**** Data extract ****

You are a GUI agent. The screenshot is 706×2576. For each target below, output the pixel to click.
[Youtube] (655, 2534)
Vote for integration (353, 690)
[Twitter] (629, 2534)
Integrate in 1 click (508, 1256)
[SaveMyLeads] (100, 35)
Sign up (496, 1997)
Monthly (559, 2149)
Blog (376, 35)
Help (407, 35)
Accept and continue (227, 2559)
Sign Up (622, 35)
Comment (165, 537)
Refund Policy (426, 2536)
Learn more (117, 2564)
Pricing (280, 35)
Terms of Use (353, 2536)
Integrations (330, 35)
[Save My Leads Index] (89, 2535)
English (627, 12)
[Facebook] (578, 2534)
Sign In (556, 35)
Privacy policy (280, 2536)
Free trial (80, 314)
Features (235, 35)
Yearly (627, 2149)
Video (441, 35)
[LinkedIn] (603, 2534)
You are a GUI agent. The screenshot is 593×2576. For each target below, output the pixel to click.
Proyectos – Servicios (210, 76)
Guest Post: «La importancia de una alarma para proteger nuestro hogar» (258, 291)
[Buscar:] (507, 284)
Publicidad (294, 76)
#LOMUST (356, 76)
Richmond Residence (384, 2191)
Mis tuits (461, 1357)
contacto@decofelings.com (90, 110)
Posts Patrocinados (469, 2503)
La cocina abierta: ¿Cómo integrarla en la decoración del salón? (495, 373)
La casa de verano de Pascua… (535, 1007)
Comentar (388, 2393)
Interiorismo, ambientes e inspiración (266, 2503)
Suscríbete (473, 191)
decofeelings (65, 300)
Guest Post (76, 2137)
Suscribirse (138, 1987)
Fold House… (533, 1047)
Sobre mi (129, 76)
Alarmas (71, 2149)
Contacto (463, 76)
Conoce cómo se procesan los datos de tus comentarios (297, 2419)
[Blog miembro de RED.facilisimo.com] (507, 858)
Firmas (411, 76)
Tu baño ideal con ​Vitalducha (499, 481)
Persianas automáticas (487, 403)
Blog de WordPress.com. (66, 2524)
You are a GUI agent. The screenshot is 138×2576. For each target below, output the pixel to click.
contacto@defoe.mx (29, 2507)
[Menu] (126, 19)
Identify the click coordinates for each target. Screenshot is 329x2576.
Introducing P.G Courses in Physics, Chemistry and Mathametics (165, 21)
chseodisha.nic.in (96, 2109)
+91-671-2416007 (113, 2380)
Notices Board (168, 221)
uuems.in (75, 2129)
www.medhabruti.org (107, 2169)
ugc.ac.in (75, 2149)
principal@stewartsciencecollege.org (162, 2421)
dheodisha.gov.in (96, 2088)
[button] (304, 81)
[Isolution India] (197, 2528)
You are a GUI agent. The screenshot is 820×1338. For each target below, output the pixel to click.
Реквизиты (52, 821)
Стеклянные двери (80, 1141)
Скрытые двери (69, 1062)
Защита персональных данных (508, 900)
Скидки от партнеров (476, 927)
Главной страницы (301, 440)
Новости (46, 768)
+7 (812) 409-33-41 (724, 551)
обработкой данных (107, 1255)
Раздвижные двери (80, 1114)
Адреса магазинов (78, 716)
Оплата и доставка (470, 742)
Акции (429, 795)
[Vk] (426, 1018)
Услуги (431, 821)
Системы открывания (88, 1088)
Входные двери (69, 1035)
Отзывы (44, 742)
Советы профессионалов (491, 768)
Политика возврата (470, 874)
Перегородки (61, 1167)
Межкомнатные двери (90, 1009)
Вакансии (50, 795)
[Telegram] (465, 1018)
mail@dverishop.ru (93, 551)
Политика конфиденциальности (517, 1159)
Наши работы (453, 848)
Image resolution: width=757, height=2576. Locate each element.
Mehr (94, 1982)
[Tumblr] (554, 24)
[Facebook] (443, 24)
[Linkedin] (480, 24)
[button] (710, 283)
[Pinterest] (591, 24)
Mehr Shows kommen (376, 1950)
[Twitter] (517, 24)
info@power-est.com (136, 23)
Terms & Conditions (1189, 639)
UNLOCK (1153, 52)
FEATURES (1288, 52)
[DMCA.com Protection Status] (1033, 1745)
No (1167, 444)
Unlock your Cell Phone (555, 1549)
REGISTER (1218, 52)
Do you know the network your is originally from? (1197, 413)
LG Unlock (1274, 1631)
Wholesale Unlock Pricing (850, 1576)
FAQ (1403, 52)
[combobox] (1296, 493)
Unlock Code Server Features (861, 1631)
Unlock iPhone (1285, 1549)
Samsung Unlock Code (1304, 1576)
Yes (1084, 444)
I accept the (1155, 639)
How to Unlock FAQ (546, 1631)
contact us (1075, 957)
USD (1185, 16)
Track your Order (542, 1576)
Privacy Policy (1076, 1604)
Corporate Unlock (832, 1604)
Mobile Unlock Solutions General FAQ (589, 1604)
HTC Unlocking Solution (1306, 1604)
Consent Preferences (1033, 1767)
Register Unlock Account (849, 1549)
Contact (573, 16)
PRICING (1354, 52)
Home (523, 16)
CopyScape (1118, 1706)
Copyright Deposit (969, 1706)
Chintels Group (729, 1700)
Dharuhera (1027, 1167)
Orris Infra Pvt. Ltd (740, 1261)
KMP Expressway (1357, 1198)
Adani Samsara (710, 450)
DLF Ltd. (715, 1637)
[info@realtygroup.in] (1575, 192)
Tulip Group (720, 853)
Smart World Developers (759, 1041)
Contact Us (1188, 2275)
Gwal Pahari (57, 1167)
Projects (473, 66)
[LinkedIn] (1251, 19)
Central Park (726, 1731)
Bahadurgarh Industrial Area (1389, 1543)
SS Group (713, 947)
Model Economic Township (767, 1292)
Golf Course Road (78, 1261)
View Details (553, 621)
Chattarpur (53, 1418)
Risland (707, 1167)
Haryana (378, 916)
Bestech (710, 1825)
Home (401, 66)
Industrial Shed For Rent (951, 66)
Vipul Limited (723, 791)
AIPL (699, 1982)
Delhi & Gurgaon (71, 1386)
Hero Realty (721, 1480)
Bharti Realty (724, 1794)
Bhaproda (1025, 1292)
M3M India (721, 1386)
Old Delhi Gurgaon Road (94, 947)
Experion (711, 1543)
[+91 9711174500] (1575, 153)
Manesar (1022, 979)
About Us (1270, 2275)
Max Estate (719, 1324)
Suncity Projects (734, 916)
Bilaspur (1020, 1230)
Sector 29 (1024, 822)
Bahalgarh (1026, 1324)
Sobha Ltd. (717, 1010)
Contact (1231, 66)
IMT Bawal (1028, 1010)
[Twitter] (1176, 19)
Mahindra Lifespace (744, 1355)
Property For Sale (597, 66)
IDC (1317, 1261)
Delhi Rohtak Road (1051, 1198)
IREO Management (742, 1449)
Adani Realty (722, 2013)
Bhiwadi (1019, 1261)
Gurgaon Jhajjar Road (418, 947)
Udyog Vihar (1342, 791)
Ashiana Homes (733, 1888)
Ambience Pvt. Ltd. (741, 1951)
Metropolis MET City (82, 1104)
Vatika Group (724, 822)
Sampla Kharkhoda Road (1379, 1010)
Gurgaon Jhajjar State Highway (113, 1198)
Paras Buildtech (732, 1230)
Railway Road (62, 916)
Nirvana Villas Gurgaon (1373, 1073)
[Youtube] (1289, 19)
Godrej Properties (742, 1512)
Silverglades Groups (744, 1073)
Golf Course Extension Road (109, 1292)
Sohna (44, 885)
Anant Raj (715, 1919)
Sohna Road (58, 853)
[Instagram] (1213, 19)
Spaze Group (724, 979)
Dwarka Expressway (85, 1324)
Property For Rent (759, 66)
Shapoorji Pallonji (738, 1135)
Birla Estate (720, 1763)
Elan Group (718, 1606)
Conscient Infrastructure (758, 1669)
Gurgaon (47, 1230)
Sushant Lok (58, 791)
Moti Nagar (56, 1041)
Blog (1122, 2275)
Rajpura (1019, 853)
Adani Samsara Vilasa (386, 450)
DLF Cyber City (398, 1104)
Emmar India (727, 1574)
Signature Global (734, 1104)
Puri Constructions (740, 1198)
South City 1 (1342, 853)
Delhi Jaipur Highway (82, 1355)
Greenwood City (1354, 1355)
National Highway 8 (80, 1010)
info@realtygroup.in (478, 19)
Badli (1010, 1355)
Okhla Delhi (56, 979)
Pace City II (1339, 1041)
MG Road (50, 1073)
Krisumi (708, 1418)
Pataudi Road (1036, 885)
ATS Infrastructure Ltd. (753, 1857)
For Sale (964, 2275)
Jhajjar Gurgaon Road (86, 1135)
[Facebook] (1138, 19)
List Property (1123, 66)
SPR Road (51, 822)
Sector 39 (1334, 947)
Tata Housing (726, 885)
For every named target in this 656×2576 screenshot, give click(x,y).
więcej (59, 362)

****

(What needs to be done)
In the material above, find each line containing the word "Jhajjar" and copy it.

(Output of the exercise)
Gurgaon Jhajjar Road (418, 947)
Gurgaon Jhajjar State Highway (113, 1198)
Jhajjar Gurgaon Road (86, 1135)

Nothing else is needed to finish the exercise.